= Directions =
• A. In the essay on living with animals, give again the part that opens with the words containing "I believe a" and closes with "come walking through.".
• B. According to the essay on living with animals, how long has the writer lived with donkeys?
• C. Pick up the essay on living with animals after its last sentence and keep writing from there.

= Source text =
More than 90 per cent of Americans now live on one or the other coasts of our country. Economists have condemned rural life as inefficient in the global economy and more and more people are driven to cities to find work they don’t love to pay for health care they might need for wages that leave them struggling. This has meant, among other things, that most people are becoming disconnected from the natural world, and from the animal world. Animals are not part of our lives, they are relegated to zoos, preserves, videos on YouTube. I have lived with donkeys for more than a decade now, and am struck by how many people I meet that have never seen a donkey. A half-century ago, psychologists predicted that people pressured by technology, disappointed by politics and religion, disconnected from other people as lived more and more on screens, would turn to pets in an effort to heal themselves. I believe this is happening all around us.
I believe a life without a connection to animals or the natural world is a broken life, that animals are healing, calming, they teach us things and center us, make us whole. I work hard to bring animals into my life. Where it is possible, they shop with me, ride with me, walk with me and I am always astonished by how animals like donkeys and dogs, chickens and cats, read the rhythms of my life and enter into the spirit of my life. This morning, it is very windy and dark here, the sun darting in and out, one of those broody mornings that I love. I went out to the Adirondack chair to sit and meditate and Red and Lenore came out behind me. When I meditate, they both sit in front of the chair and are quite still. Sometimes a barn cat saunters through. Usually the chickens come walking through.

= Collected data entries =
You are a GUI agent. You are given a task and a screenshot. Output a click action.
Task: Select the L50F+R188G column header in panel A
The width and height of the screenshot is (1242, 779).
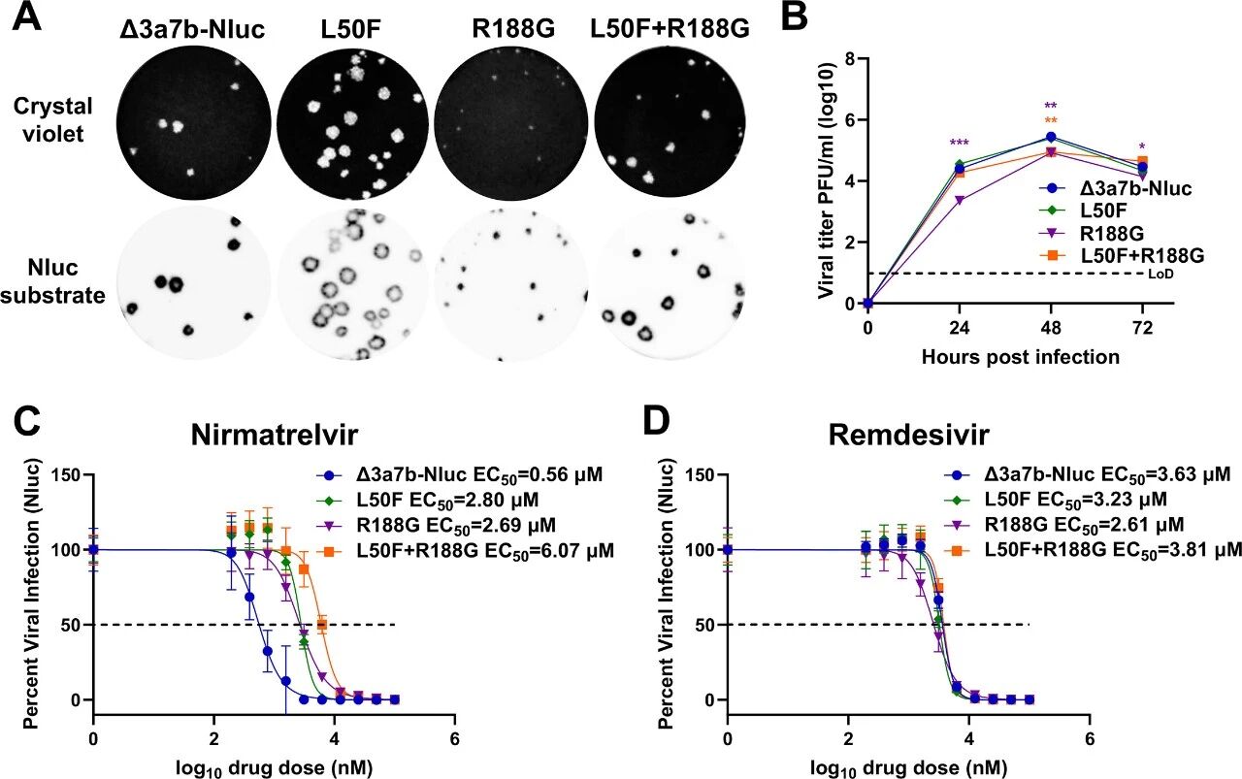click(670, 30)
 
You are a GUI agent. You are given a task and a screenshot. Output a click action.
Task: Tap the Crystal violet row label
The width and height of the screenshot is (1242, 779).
click(61, 120)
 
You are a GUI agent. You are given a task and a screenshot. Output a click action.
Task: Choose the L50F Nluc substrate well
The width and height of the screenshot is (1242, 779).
click(353, 279)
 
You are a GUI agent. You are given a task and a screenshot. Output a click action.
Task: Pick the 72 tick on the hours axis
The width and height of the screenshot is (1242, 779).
click(1142, 327)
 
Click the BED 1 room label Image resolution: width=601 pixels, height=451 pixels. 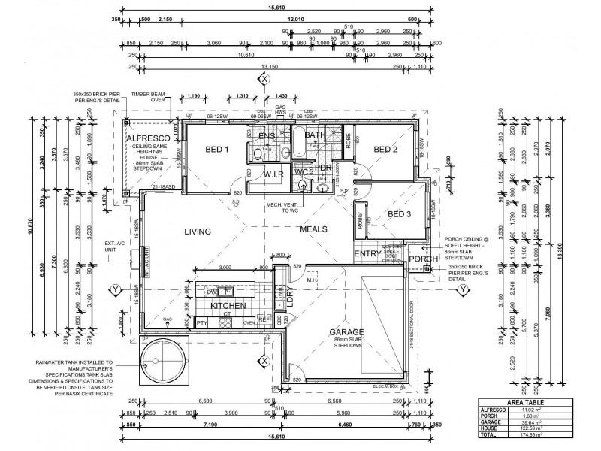click(x=216, y=150)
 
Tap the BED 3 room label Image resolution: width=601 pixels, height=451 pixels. click(x=400, y=214)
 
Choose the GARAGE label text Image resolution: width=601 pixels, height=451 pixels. click(x=346, y=331)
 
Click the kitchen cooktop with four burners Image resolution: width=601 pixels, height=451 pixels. click(x=225, y=322)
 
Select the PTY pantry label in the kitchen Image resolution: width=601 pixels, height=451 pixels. click(x=201, y=322)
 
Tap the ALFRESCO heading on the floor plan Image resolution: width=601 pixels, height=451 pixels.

= Responses by task =
• A.
I believe a life without a connection to animals or the natural world is a broken life, that animals are healing, calming, they teach us things and center us, make us whole. I work hard to bring animals into my life. Where it is possible, they shop with me, ride with me, walk with me and I am always astonished by how animals like donkeys and dogs, chickens and cats, read the rhythms of my life and enter into the spirit of my life. This morning, it is very windy and dark here, the sun darting in and out, one of those broody mornings that I love. I went out to the Adirondack chair to sit and meditate and Red and Lenore came out behind me. When I meditate, they both sit in front of the chair and are quite still. Sometimes a barn cat saunters through. Usually the chickens come walking through.

• B. More than a decade.

• C.
I closed my eyes and felt the wind brushing my face, that was my meditation, a stillness, an appreciation for my life. This is my news, these are the stories of my day. Animals have marked the passage of my life, given me work, helped me to heal and to grow. That was my meditation too, how much animals have brought me when I let them into my life, not as emotional puppets for me to exploit, not as spirits that save me, not as children or lovers or best friends or therapists, that is my work and the work of humans, not theirs, but as companions, magical helpers, spirit creatures that enter my soul and compliment my life. I felt this power strongly in my windy meditation this morning, they were in the silence with me, they had entered my life. I am flattered and honored by their acceptance of me.